Dans l’atelier, dans la rue et jusque dans les chansons populaires, les ouvriers inventent de nouveaux langages pour raconter leur sort. Leur conscience politique ne naît pas d’un seul événement spectaculaire, mais d’une multitude de gestes, de symboles et de créations qui façonnent progressivement un « nous » distinct face à la puissance bourgeoise.
La poésie ouvrière, langue de la dignité prolétaire
Portée par Savinien Lapointe ou Pierre Dupont, la poésie ouvrière s’empare des codes littéraires bourgeois pour dire la misère. En alexandrins, elle raconte la vie rude de l’atelier et l’usure des corps ― jusqu’à devenir cri de ralliement. Surnommée Marseillaise des travailleurs, une chanson de Dupont compare l’ouvrier à une machine, bonne à jeter lorsqu’elle ne produit plus. L’art devient alors outil de prise de conscience : les travailleurs se découvrent un destin commun, opposé à celui des possédants.

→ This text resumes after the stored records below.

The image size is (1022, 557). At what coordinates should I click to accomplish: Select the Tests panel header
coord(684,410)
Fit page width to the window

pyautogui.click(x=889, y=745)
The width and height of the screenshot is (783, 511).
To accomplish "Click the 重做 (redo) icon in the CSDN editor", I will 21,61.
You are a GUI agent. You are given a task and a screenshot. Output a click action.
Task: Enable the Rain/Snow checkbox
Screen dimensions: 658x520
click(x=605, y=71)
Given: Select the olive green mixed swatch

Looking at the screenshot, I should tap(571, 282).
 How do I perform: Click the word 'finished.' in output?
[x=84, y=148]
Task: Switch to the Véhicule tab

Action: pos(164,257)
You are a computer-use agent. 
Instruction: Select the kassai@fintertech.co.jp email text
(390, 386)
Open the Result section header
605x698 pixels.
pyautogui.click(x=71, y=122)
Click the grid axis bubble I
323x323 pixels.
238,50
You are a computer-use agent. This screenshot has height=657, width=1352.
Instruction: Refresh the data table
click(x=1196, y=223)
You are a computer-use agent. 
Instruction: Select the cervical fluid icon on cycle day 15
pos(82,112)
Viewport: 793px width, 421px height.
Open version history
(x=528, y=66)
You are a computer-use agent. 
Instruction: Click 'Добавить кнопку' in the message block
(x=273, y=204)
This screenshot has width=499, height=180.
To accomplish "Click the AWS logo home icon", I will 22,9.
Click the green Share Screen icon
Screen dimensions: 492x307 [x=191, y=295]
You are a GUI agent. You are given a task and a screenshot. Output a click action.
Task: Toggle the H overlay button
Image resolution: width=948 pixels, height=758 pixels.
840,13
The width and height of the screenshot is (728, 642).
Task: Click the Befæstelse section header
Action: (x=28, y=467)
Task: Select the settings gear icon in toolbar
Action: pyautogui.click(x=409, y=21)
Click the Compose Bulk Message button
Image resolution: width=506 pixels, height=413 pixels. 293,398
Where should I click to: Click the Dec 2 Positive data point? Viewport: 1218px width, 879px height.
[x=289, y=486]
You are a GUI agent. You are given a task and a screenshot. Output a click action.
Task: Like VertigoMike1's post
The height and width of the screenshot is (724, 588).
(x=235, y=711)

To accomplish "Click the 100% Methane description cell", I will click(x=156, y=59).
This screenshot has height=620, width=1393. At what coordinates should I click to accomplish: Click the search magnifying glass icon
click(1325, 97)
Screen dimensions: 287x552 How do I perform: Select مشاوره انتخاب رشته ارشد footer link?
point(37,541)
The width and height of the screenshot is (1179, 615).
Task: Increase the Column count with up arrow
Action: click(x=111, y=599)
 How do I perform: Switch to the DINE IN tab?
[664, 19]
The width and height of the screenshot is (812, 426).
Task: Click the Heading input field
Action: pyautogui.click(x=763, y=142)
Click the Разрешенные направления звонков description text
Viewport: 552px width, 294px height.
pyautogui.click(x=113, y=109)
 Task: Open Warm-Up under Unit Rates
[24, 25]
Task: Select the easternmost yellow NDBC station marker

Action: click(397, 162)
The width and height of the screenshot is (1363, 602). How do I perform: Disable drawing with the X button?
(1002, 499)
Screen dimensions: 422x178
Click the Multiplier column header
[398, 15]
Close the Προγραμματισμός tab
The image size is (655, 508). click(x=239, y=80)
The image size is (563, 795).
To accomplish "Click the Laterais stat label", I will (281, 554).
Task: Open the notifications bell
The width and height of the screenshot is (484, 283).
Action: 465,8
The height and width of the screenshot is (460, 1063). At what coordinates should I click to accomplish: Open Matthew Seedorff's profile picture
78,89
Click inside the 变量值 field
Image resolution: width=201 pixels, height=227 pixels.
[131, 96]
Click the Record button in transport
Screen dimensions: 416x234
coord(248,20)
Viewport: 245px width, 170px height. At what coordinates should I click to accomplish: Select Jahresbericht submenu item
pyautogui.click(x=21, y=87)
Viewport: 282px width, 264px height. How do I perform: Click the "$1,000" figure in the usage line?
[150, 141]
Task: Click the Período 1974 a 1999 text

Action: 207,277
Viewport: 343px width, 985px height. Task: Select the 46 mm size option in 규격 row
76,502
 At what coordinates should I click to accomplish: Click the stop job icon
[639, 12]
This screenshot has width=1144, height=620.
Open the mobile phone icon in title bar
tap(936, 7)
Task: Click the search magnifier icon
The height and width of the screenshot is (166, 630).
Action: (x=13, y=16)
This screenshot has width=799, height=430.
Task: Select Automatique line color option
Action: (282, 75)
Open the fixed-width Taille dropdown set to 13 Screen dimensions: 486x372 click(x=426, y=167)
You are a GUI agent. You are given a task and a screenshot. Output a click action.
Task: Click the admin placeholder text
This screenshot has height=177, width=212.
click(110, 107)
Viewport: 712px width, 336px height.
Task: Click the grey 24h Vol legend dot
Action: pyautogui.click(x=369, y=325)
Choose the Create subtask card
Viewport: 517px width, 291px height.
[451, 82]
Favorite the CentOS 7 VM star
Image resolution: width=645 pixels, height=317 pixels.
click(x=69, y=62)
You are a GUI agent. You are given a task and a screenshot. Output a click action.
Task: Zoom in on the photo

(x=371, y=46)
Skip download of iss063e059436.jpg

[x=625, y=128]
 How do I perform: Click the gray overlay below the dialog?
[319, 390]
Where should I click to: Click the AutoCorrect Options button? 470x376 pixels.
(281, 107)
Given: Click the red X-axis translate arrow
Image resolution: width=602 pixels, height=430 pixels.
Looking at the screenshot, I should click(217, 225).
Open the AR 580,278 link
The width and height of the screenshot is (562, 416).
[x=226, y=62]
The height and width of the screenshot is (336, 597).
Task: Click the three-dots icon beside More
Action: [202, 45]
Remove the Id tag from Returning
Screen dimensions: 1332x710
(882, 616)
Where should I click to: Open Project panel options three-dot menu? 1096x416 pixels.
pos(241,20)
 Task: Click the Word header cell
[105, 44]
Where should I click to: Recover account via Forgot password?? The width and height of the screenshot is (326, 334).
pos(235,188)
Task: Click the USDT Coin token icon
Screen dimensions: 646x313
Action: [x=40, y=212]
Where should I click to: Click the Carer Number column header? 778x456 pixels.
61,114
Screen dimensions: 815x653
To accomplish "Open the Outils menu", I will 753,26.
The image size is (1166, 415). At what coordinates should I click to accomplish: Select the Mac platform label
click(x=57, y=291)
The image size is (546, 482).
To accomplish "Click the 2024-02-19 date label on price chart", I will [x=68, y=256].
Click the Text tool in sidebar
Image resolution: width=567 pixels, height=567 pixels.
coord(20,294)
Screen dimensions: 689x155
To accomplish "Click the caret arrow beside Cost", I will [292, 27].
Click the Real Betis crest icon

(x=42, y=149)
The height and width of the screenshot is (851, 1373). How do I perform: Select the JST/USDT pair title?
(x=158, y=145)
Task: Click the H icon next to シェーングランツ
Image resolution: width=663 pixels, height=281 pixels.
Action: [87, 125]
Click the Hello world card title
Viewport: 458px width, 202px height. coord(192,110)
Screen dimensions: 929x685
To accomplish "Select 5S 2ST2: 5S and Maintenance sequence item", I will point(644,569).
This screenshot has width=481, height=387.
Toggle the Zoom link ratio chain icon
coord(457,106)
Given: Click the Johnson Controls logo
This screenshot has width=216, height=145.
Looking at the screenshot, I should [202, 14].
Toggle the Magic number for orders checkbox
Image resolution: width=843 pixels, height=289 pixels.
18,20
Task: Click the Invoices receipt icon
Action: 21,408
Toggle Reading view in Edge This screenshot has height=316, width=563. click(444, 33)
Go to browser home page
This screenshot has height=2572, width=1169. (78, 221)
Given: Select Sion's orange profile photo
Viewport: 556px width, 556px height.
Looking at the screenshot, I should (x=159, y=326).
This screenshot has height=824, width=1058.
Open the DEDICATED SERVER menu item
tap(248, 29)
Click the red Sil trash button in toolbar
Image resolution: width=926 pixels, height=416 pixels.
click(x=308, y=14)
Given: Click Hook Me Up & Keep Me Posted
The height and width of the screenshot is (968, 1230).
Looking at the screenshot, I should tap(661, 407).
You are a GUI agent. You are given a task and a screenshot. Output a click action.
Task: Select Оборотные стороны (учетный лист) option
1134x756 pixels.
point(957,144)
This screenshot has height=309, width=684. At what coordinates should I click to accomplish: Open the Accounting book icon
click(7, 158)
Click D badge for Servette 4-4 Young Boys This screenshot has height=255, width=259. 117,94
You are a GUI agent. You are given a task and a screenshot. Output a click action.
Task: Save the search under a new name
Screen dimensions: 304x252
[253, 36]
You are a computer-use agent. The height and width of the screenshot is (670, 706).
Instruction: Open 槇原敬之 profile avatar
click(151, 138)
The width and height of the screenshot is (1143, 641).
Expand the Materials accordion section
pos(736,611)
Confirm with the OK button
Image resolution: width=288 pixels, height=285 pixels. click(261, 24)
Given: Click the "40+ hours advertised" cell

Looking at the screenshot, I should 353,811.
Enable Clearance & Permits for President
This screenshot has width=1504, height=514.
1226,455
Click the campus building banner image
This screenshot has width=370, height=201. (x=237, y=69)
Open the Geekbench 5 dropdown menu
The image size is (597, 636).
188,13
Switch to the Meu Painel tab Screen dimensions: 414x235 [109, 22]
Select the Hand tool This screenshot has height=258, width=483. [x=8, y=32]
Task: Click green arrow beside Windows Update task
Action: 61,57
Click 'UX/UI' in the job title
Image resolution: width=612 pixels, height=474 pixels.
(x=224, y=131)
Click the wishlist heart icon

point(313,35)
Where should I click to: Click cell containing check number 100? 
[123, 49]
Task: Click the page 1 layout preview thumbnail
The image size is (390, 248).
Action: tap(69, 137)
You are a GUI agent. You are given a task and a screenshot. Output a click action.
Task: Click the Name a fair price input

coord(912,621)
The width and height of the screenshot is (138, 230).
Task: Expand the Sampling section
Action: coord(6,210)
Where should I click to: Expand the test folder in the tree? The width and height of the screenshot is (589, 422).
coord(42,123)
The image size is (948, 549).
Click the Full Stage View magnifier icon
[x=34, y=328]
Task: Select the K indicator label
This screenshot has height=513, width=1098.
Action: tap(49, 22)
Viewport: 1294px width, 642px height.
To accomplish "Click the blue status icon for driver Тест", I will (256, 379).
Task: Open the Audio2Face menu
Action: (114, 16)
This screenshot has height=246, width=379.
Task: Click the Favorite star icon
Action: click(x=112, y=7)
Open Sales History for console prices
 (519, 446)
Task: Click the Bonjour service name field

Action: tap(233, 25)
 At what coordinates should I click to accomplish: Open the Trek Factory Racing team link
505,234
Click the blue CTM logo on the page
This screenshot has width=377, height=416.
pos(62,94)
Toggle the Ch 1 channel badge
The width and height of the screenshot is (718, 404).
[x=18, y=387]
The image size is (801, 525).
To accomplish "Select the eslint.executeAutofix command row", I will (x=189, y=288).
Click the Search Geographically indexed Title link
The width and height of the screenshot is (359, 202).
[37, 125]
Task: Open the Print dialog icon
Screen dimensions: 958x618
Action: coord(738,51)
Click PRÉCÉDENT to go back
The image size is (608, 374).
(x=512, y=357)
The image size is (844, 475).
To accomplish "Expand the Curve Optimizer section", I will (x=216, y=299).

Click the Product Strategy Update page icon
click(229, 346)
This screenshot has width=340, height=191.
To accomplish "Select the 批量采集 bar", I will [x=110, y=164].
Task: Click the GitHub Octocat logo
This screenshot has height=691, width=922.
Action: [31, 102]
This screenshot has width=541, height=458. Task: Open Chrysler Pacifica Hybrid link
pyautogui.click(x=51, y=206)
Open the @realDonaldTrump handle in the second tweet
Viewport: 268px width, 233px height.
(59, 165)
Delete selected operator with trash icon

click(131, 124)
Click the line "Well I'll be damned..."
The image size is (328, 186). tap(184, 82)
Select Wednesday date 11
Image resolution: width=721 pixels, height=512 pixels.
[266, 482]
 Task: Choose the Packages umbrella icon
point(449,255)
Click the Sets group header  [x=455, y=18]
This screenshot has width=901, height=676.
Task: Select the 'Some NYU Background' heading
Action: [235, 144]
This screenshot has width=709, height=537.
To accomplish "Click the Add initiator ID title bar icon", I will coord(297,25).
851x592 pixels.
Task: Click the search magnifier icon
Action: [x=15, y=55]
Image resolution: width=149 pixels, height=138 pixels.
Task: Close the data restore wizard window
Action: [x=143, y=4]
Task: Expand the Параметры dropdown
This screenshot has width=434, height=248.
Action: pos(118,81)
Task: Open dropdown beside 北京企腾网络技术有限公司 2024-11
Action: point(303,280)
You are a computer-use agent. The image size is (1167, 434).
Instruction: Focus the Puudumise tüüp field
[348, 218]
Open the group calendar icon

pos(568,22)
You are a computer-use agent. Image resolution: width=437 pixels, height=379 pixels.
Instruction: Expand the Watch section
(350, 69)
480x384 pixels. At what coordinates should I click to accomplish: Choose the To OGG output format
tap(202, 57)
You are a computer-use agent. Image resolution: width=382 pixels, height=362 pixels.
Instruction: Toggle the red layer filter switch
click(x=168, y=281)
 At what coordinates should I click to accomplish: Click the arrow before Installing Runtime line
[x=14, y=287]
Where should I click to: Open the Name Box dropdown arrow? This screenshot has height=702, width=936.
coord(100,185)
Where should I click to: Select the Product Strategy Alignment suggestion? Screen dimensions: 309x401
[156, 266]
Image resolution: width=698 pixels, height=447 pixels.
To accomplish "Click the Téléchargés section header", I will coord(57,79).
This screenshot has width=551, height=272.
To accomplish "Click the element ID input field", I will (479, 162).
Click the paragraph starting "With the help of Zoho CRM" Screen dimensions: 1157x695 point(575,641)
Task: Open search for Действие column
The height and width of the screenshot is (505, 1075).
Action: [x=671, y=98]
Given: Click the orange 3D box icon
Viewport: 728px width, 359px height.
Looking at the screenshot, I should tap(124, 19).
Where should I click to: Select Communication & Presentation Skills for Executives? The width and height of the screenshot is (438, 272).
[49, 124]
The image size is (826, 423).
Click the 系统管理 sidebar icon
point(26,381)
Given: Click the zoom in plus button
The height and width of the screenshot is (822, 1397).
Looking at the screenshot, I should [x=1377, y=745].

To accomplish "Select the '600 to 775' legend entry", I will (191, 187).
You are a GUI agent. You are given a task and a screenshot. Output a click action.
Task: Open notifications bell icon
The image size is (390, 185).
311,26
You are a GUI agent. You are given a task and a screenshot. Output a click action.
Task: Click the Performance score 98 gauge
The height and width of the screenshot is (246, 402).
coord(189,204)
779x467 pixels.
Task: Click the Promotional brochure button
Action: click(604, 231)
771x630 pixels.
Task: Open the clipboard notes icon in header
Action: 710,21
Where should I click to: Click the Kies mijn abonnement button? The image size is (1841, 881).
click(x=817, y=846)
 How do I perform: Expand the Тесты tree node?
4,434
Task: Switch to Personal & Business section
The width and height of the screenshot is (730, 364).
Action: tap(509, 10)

Blouse contre habit, quand le vêtement dit la lutte de classes
Au milieu du XIXᵉ siècle, la séparation est nette : la blouse est celle de l’ouvrier, l’habit celui du bourgeois. Le vêtement incarne la division sociale autant qu’il signale la place de chacun. Force de travail à louer d’un côté, respectabilité et propriété de l’autre. Avec le développement de l’industrie textile, certains ouvriers s’offrent des vêtements « à la bourgeoise » pour les jours de fête. Mais rester en blouse le dimanche devient parfois un geste politique, celui d’affirmer sa classe plutôt que la masquer.
Le Saint Lundi
Cette tradition ouvrière, née au XVIIIᵉ siècle et surnommée lundi bleu en Allemagne, consiste à s’octroyer un jour de repos supplémentaire au mépris du règlement. À l’heure où l’industrie impose rythme, horaires et discipline, ce petit sabotage du lundi marque une forme de résistance collective.
Le contrôle du temps de travail
Avec la mécanisation, l’usine dicte le temps : horaires précis, pauses millimétrées, contrôle jusqu’aux allers‐retours aux toilettes. Très vite, les ouvriers développent mille tactiques pour reprendre un peu de souffle : traîner aux sanitaires, grappiller des pauses, pousser la machine à la panne. Aujourd’hui encore, la panne est parfois un moment de répit « volé » à la cadence.